TASK OBJECTIVE:
Gather all lines in the data that hold the string "width".

DATA TO PROCESS:
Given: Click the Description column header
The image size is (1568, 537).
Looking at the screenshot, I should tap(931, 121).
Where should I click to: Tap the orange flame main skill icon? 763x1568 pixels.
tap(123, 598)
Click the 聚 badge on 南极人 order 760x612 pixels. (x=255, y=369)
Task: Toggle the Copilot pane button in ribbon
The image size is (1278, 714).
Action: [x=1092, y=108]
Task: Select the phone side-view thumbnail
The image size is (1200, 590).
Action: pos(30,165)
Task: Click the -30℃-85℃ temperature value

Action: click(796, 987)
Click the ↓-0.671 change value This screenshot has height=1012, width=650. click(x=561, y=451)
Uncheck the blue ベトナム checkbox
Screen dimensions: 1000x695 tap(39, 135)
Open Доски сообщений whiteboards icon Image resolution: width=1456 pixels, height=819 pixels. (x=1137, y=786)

ANSWER TO THE EXERCISE:
Click the ↓-0.671 change value This screenshot has height=1012, width=650. click(x=561, y=451)
Open Доски сообщений whiteboards icon Image resolution: width=1456 pixels, height=819 pixels. (x=1137, y=786)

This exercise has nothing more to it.